The metallic Al contained in the metallic Al-containing material causes a thermite reaction between the iron oxide in the steelmaking slag at the time of firing, and the metal iron and / or iron oxide-containing powder added as necessary. High-temperature firing at a low fire degree (about 600 to 1200 ° C.) is realized by the reaction. Further, Al 2 _O 3 produced from metal Al during _firing, the Al ₂ O ₃ which further contained originally in the metal Al-containing material becomes a component of the low melting point compounds described above, the strength of the sintered body as part of the binder Contributes to expression.

The metal iron and / or iron oxide-containing powder may be one in which the powder consists only of metal iron and / or iron oxide. Examples of the metal iron and / or iron oxide-containing powder include sintered ore powder (sintered ore powder such as return ore generated in the iron ore sintering process), iron ore powder, mill scale, and steel pickling line recovered powder. (So-called Rusner iron oxide, etc.), refined dust generated in the steel manufacturing process, blast furnace dust, and the like, and one or more of these can be used. The refining dust generated in the steel manufacturing process includes refining dust generated in the hot metal pretreatment process, refining dust (converter OG dust) generated in the converter decarburization process, and the like. These refining dusts are collected by collecting dust from the exhaust gas generated in the refining process.
What is necessary is just to mix | blend the said metal iron and / or iron oxide containing powder as needed, when the amount of iron oxide is insufficient only with the iron oxide contained in steelmaking slag. As described above, iron oxide undergoes a thermite reaction with metal Al during firing, and high-temperature firing at a low fire degree (about 600 to 1200 ° C.) is realized by the exothermic reaction at this time. Moreover, metallic iron generates heat by being oxidized by oxygen in the firing atmosphere, and this also contributes to high-temperature firing.

The clay is blended as necessary as a shape-retaining agent when the raw material mixture is molded (for example, press molding using a mold). Moreover, SiO ₂ contained in the clay also serves as a source of SiO ₂ for the low melting point compound produced during firing.
An SiO ₂ source other than the clay is also blended as necessary. Examples of the SiO ₂ source include silica fume and fly ash, and one or more of these can be used. This SiO ₂ source is a constituent component of a low-melting-point compound generated during firing. Further, this SiO ₂ source also has an effect of improving the formability when forming the raw material mixture.

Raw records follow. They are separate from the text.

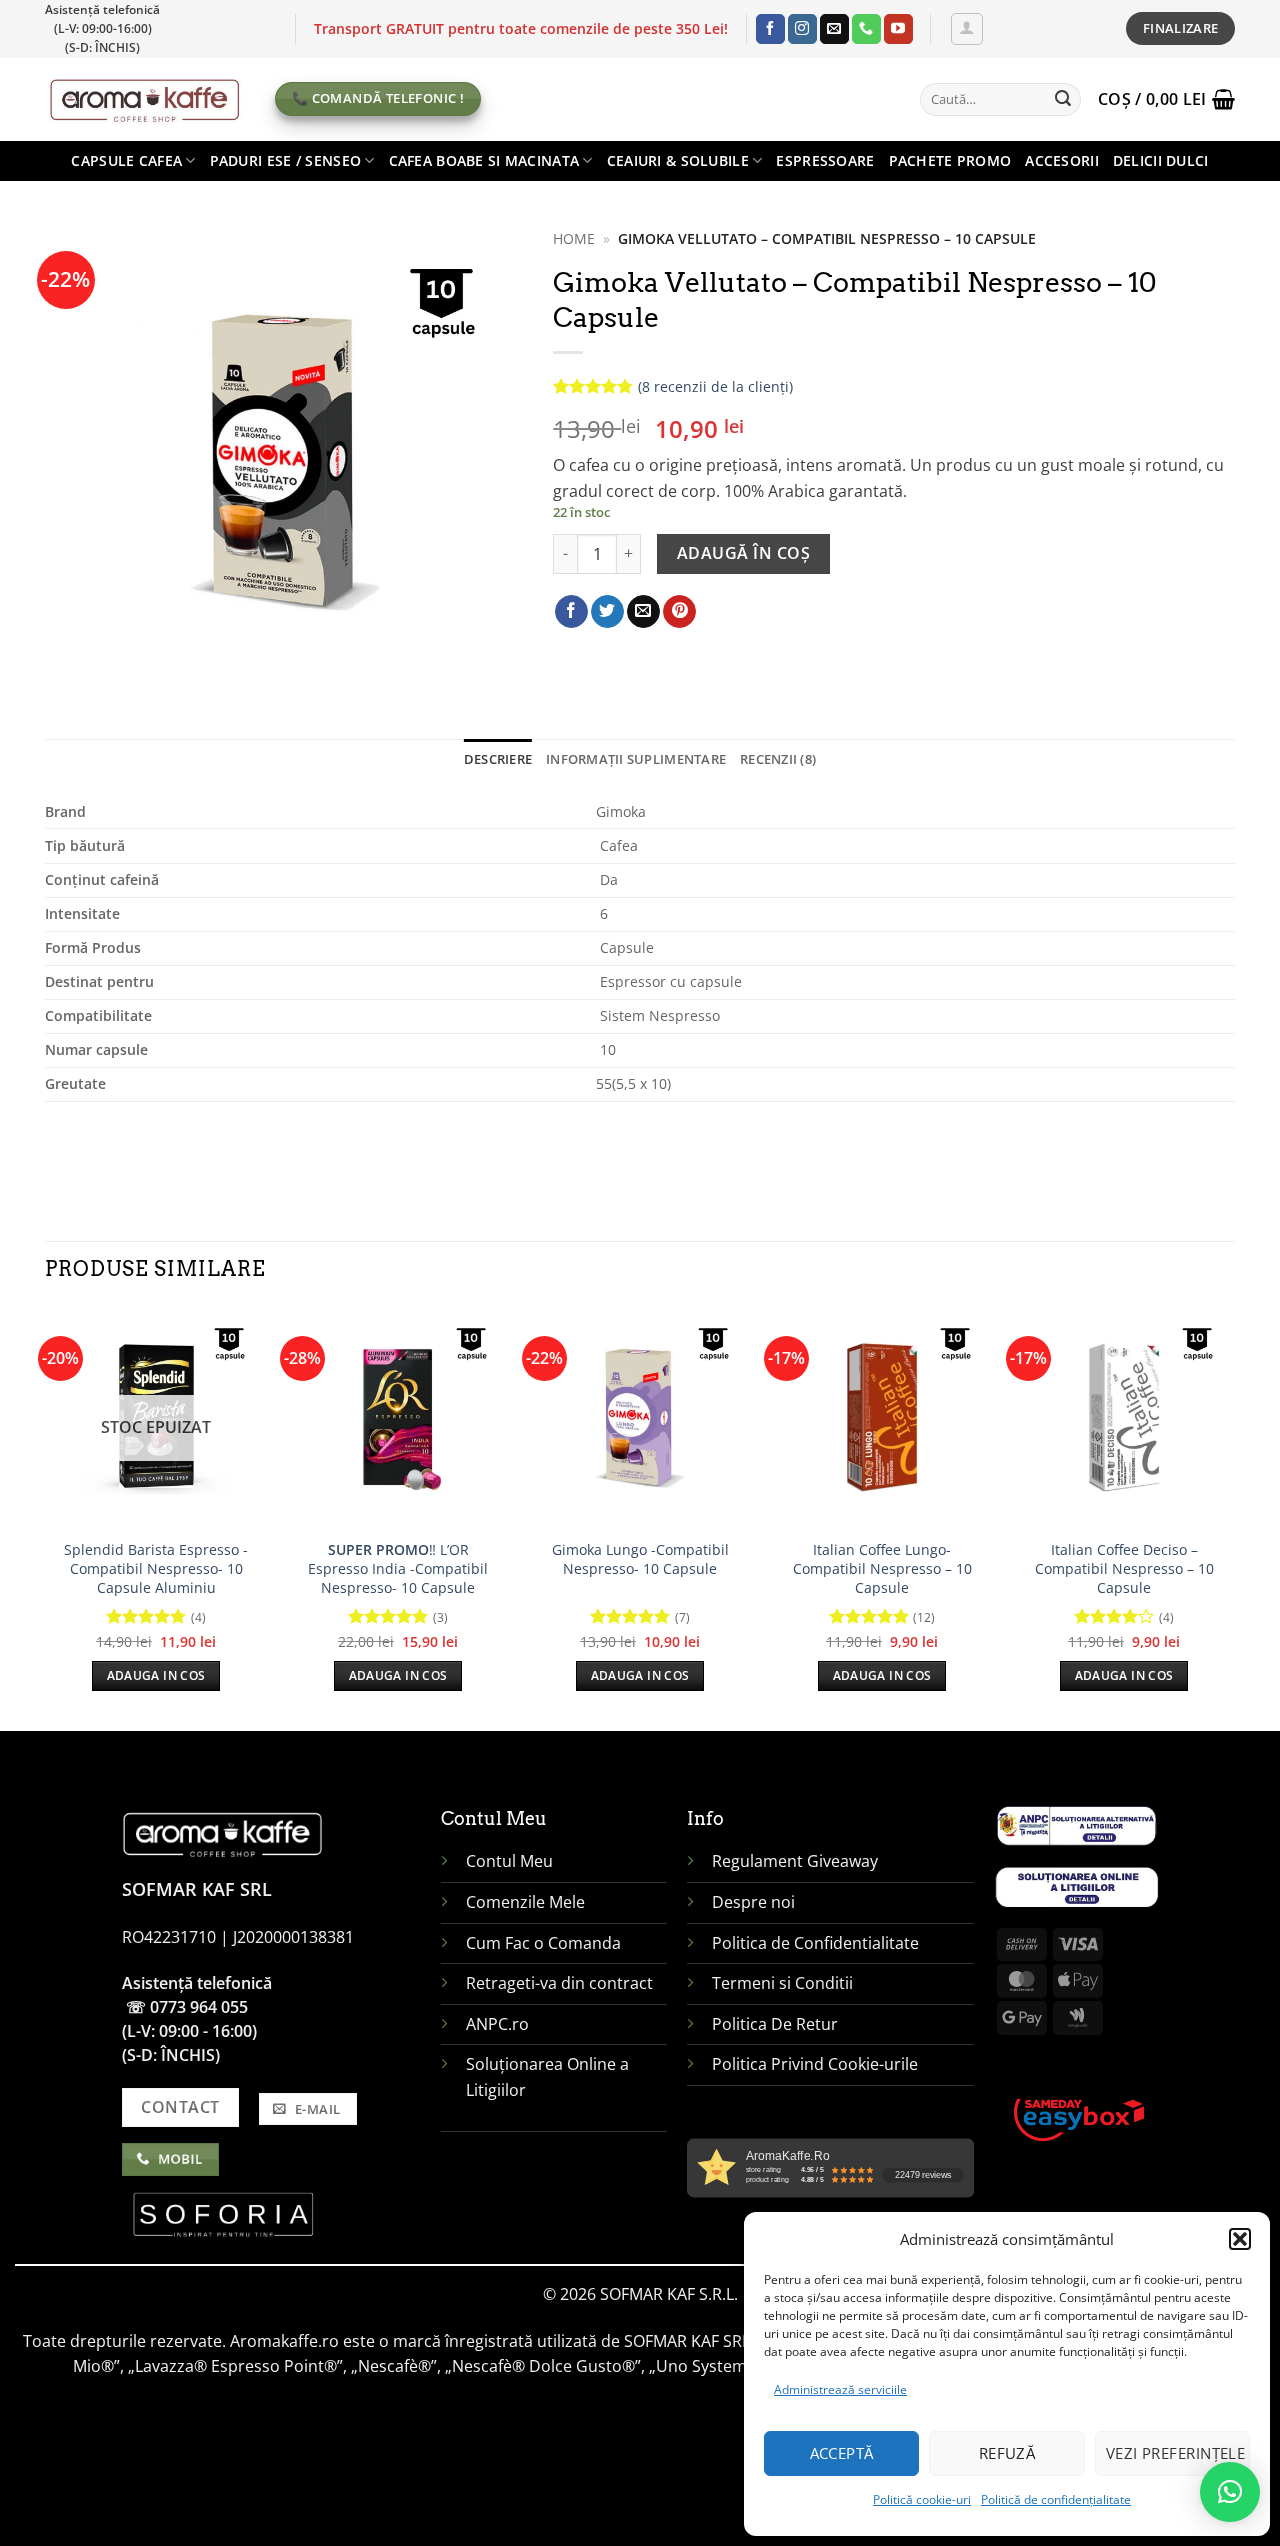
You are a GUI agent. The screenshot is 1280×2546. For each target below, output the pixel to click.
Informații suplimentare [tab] (636, 759)
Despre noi (755, 1902)
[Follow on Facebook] (770, 29)
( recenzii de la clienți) (715, 386)
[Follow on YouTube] (898, 29)
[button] (1240, 2239)
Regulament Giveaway (797, 1861)
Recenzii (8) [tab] (778, 759)
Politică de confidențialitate (1056, 2499)
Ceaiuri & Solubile (678, 160)
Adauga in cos (156, 1675)
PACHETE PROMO (950, 160)
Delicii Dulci (1161, 160)
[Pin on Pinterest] (679, 612)
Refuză (1007, 2453)
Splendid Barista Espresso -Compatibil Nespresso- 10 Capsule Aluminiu (156, 1568)
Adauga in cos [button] (398, 1675)
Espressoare (825, 160)
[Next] (1234, 1516)
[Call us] (866, 29)
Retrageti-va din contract (559, 1983)
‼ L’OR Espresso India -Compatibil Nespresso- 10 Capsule (398, 1568)
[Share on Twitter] (607, 612)
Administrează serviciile (840, 2389)
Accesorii (1062, 160)
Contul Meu (509, 1861)
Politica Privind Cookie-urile (815, 2064)
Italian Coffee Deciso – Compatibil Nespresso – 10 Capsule (1124, 1568)
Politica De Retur (775, 2024)
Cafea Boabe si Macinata (484, 160)
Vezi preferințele (1176, 2453)
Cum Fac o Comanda (543, 1943)
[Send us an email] (834, 29)
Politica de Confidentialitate (815, 1943)
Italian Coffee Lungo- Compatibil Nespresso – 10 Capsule (882, 1568)
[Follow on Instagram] (802, 29)
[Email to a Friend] (643, 612)
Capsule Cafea (126, 160)
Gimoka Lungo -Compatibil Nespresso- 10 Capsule (640, 1559)
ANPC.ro (497, 2024)
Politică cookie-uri (922, 2499)
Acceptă (842, 2453)
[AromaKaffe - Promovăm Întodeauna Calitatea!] (145, 99)
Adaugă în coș (743, 553)
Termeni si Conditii (782, 1983)
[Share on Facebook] (571, 612)
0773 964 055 (199, 2007)
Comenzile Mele (525, 1902)
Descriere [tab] (498, 759)
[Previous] (46, 1516)
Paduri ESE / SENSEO (285, 160)
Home (574, 238)
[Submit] (1063, 99)
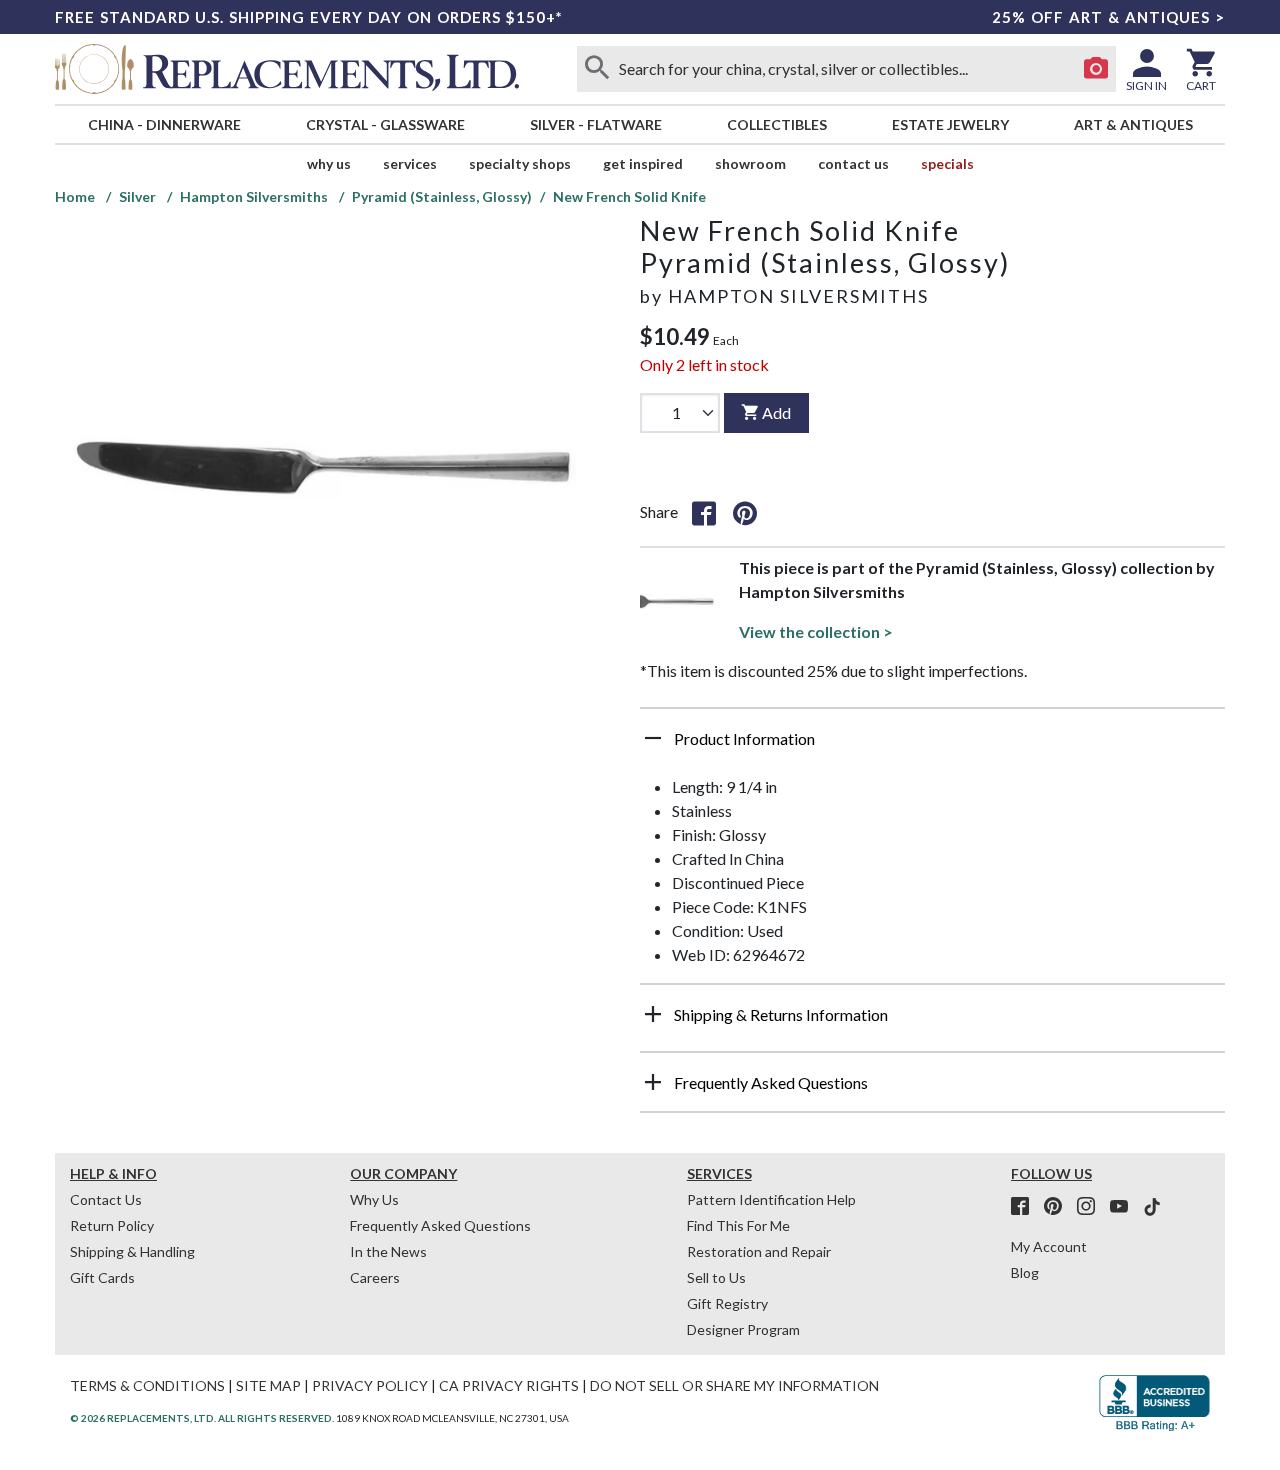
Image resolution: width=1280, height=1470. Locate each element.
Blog (1025, 1272)
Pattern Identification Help (771, 1199)
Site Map (268, 1385)
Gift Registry (727, 1303)
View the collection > (816, 631)
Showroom (750, 163)
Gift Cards (102, 1277)
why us (329, 163)
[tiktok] (1152, 1207)
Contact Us (853, 163)
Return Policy (112, 1225)
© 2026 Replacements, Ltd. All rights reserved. (202, 1418)
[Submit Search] (597, 69)
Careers (375, 1277)
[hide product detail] (653, 738)
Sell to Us (716, 1277)
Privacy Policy (370, 1385)
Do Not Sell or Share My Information (734, 1385)
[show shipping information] (653, 1014)
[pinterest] (1059, 1207)
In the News (388, 1251)
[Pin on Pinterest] (745, 512)
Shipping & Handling (132, 1251)
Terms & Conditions (147, 1385)
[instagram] (1092, 1207)
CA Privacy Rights (509, 1385)
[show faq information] (653, 1082)
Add (776, 412)
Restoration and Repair (759, 1251)
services (410, 163)
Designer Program (743, 1329)
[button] (932, 746)
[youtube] (1125, 1207)
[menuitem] (164, 124)
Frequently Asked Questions (440, 1225)
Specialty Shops (520, 163)
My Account (1049, 1246)
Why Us (374, 1199)
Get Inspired (643, 163)
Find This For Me (738, 1225)
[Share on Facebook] (704, 512)
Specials (947, 163)
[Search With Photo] (1096, 69)
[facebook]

When the molded body of the raw material mixture is fired, (b) there is a thermite reaction between the metal Al of the metal Al-containing material and the iron oxide in the steelmaking slag, and further the metal iron and / or iron oxide-containing powder. High temperature firing is realized even at a low fire degree (about 600 to 1200 ° C.) by an exothermic reaction, and a fired body that is properly solidified is obtained. (B) Since high temperature firing is realized by the thermite reaction, firing As the body becomes denser, the iron content dissolves (melts) and solidifies, contributing to the strength development of the fired body. (C) Generated from the Ca content contained in the steelmaking slag and the metal Al containing metal Al A low-melting-point compound is produced by the reaction of Al ₂ O ₃ contained in Al ₂ O ₃ or steelmaking slag and SiO ₂ contained in steelmaking slag or clay, and this is used as a bonding material (bond) in the fired body. Contributes to strength development (d) Iron oxide is dissolved (decomposed) by high-temperature firing by thermite reaction to generate gas (oxygen), resulting in coarse bubbles (pores), etc. Air, water, CO ₂ or CO emissions, and evaporation of low-boiling compounds at high temperatures may cause pores). can get.

  Due to these effects, the resulting dressing device of the present invention has excellent overall strength and moderate roughness on the surface. For this reason, it is hard to produce a breakage | damage, and since it has moderate surface roughness, its adhesiveness to a base | substrate is high, and it is hard to drop | omit from a base | substrate. In particular, in the case of the setting tool A shown in FIG. 1, the fixing leg and the base part thereof are hardly damaged, and the fixing leg is not easily dropped from the mounting hole on the base side. Therefore, it can prevent appropriately that the instrument itself and its main-body part fall off from a base | substrate. In addition, since the raw materials are inexpensive and can be fired at a low fire temperature, the fuel cost can be reduced and the production can be performed at a low cost. Furthermore, it has excellent surface adhesion and excellent bioadhesiveness and growth due to the minute amount of minerals eluted from the raw material slag component.

Each material constituting the raw material mixture needs to be in a granular form in order to obtain a dense fired structure having excellent strength. Moreover, it is preferable that those particle sizes are 120 mesh or less especially from a viewpoint of moldability. Therefore, each material mentioned above is grind | pulverized as needed, and is adjusted to a required particle size.
Moreover, as a mixture ratio of a raw material mixture, in order to exhibit the function of each material appropriately as described above, the metal Al-containing material is usually 5 to 20 mass in terms of metal Al with respect to 100 parts by mass of the steelmaking slag. It is preferable to blend about 1 part. For other materials, if necessary, 5 to 20 parts by mass of metal iron and / or iron oxide-containing powder in terms of metal Fe with respect to 100 parts by mass of steelmaking slag, and a SiO ₂ source other than clay or clay. It is preferable to mix | blend in the ratio of about 10-60 mass parts.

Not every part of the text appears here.